Savoring a royal Indian weekend at the luxe Taj St. James’ Court hotel
STORY: Joanne Hayes
On a recent trip to England, accompanying my husband on a business trip, we checked into the opulent St. James’ Court hotel for a brief weekend respite. My husband indulged my love of Indian culture on this stay (the property is part of Taj Hotels, a subsidiary of one of India’s largest business conglomerates), and we were both impressed with the warmth and luxury we experienced.
The buildings that make up the St. James’ Court and its sister hotel, the Taj 51 Buckingham Gate Suites and Residences, have a history dating back to Tudor England and the court of Queen Elizabeth I. Their proximity to Buckingham Palace, Westminster Abbey, Downing Street and other top attractions made them a fashionable home-away-from-home for many of London’s key figures, and they remain a popular destination all these decades later.
Newly renovated, the St. James’ Court includes a fitness room, hair salon and Jiva Spa. Not surprisingly, the spa’s treatments are based on healing therapies that embrace Indian spirituality and draw heavily from royal Indian culture.
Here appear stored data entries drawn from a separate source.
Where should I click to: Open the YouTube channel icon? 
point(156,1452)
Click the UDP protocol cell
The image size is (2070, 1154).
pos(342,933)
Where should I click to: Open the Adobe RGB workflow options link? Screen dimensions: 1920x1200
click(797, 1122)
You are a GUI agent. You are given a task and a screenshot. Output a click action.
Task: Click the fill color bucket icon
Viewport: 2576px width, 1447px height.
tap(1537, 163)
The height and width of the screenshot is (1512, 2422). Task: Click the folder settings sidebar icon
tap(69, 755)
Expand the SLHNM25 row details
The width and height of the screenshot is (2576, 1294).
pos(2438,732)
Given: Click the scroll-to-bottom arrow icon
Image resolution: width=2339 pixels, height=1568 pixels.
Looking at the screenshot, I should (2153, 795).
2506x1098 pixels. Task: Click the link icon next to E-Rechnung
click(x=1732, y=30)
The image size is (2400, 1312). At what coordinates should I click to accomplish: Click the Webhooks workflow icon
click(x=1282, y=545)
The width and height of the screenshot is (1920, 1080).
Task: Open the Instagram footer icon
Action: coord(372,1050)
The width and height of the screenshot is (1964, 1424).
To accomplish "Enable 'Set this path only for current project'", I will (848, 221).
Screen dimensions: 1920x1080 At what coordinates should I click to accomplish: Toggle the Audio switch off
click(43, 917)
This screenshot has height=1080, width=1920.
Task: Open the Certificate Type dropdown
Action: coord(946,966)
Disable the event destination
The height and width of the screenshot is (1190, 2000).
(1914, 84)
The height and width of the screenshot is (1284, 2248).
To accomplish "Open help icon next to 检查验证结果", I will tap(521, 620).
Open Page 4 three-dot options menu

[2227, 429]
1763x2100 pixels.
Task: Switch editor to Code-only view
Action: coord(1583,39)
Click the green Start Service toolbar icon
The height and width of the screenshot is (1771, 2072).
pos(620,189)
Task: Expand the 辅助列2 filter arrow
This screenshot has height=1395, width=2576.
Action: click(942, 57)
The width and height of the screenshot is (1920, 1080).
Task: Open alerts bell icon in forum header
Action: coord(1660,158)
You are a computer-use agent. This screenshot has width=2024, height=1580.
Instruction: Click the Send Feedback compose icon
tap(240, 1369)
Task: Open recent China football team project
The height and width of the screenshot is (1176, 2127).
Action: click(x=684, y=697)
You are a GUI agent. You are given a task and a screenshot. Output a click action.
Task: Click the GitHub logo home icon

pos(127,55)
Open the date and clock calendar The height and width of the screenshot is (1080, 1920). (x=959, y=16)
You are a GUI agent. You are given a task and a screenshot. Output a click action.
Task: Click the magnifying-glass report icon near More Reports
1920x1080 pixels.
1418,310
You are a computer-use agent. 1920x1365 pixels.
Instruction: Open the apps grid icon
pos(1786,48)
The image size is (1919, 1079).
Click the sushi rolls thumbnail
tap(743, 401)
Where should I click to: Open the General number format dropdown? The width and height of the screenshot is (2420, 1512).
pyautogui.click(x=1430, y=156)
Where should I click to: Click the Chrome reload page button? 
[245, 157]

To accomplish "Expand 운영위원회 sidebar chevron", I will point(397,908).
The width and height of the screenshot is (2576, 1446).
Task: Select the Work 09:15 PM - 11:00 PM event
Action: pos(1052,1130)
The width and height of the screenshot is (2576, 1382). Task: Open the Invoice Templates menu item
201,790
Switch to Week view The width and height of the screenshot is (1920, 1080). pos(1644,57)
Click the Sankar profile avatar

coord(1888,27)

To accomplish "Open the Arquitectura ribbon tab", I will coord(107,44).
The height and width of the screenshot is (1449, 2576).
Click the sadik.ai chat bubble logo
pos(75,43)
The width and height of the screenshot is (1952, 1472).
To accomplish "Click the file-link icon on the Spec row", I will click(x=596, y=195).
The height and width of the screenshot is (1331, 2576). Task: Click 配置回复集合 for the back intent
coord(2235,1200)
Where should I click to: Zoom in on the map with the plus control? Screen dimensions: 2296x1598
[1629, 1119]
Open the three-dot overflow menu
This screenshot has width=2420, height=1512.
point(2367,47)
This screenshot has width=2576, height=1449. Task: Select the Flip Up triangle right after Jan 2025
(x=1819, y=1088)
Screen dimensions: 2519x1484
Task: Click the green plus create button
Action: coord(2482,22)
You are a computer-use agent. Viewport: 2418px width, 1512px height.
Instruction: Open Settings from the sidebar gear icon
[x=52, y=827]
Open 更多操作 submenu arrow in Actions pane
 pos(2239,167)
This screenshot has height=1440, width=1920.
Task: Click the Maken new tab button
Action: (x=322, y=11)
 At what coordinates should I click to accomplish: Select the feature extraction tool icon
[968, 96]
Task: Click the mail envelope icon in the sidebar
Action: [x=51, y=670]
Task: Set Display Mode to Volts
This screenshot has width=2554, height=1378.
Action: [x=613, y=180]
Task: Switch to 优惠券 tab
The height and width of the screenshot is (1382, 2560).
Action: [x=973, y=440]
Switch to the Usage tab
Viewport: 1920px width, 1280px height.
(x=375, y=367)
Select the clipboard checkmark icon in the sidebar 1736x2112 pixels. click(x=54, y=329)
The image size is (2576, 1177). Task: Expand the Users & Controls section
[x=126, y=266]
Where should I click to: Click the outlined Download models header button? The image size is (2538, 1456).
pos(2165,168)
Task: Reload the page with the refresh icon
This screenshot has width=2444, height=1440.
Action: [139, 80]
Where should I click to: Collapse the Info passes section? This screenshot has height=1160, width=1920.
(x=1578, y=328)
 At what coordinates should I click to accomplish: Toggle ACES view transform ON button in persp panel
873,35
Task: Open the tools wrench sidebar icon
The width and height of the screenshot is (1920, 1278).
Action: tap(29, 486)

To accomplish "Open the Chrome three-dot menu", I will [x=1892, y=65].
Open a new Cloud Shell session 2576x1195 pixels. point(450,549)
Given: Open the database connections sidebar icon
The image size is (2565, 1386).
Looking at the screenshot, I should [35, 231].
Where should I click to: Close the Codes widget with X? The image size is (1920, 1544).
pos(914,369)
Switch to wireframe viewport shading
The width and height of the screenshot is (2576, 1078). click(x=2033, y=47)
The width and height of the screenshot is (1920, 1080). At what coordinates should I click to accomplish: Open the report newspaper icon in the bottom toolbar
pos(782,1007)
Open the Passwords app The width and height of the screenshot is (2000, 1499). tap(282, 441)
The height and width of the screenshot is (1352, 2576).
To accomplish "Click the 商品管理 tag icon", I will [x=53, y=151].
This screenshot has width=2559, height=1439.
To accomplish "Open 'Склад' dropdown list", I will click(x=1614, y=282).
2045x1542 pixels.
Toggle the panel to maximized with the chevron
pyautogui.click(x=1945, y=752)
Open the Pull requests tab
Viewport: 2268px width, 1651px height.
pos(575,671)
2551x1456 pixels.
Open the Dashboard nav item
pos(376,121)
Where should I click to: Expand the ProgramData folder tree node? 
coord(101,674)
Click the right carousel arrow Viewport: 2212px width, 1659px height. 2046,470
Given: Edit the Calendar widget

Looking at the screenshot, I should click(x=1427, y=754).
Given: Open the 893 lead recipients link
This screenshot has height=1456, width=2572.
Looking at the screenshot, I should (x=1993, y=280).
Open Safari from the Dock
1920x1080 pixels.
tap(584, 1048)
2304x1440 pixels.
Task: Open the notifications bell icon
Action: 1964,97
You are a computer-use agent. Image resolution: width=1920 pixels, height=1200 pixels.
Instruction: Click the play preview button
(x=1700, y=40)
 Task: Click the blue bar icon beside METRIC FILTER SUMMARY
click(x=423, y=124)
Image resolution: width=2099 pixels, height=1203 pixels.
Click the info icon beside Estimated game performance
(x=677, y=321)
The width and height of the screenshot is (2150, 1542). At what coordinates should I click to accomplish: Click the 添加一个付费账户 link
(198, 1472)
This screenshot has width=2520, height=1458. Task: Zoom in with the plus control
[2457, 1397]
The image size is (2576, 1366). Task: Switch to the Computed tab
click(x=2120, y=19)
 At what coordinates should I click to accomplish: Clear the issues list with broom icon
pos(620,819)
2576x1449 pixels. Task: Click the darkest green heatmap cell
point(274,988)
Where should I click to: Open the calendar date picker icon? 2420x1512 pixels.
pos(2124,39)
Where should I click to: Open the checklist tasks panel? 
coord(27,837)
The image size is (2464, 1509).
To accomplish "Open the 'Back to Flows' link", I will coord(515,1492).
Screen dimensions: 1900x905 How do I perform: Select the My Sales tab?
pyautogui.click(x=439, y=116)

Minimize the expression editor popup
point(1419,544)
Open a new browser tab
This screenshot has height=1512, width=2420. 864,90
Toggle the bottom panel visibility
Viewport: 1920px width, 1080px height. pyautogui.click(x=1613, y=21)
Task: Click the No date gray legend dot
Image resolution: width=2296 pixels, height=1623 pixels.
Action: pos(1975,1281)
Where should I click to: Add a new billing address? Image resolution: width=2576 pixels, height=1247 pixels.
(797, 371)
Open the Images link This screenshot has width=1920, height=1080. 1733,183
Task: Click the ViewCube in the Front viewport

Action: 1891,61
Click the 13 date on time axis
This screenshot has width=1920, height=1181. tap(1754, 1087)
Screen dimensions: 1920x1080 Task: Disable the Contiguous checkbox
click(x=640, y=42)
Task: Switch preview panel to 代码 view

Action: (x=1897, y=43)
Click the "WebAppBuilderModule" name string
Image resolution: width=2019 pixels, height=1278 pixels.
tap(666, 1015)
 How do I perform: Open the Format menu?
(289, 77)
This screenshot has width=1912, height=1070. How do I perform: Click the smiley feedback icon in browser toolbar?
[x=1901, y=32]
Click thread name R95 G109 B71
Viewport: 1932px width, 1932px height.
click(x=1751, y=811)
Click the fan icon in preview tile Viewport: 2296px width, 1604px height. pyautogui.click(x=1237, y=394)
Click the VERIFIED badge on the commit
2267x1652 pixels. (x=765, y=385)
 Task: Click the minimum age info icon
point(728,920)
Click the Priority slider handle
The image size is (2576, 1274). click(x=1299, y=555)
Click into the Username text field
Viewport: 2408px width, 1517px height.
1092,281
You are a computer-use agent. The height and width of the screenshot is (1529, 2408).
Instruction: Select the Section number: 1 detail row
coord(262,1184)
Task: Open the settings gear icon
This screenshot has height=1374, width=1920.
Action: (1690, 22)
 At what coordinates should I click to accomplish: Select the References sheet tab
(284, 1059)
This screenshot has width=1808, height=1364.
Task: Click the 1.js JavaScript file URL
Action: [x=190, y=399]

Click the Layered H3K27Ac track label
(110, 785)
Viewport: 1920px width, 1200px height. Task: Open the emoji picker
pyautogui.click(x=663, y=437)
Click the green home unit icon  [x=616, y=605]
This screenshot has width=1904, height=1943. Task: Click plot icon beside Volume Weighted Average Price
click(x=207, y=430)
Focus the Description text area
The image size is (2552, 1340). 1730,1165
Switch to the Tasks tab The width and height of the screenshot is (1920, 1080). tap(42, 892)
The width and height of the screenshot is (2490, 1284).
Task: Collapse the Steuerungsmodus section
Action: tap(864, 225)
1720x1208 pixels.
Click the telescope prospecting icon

The body scrubs and wraps, Bhutanese baths, hot stone massages and, my personal favorite, the Shirodhara (an ayurvedic treatment in which warm oils are slowly and steadily dripped on the forehead), are just a sampling of what’s offered there.
Upon arrival at the hotel, we were warmly welcomed with a tray of chocolates and fruit, and a personal note from the manager. We freshened up before heading out for a bite, taking a few minutes to admire the lovely courtyard on property, which features a Victorian fountain and large Shakespearian-inspired frieze. We opted to dine that evening at Bon Gusto, a nearby Italian restaurant, then had a quick nightcap at the hotel’s elegant Hamptons Bar.
The next morning, we ate a full English breakfast at Bistro, one of the several dining options at St. James’ Court. We then headed out to the Portobello Road Market, an all day experience that consisted of meandering through antiques and art shops, watching street performers and purchasing street food and fresh cheeses, olives and juice from the colorful kiosks.
Back at the hotel, we treated ourselves to the Jasmine Indian Afternoon Tea, nibbling on spiced cream cheese sandwiches, chicken tikka spring rolls and the traditional Indian dessert gulab jamun (fried doughnut-like dumplings soaked in rose-flavored syrup). We dined later that evening at the hotel’s Michelin starred restaurant, Quilon. While seafood is central to its southwest coastal-Indian menu, I opted for spicy vegetarian and meat options, including fried cauliflower tossed with yogurt, green chile and curry leaves; almond chicken; and chickpea masala, all scooped up with the paratha flatbread. Jetting home the next day, my love of all things Indian was satisfied. At least for the moment.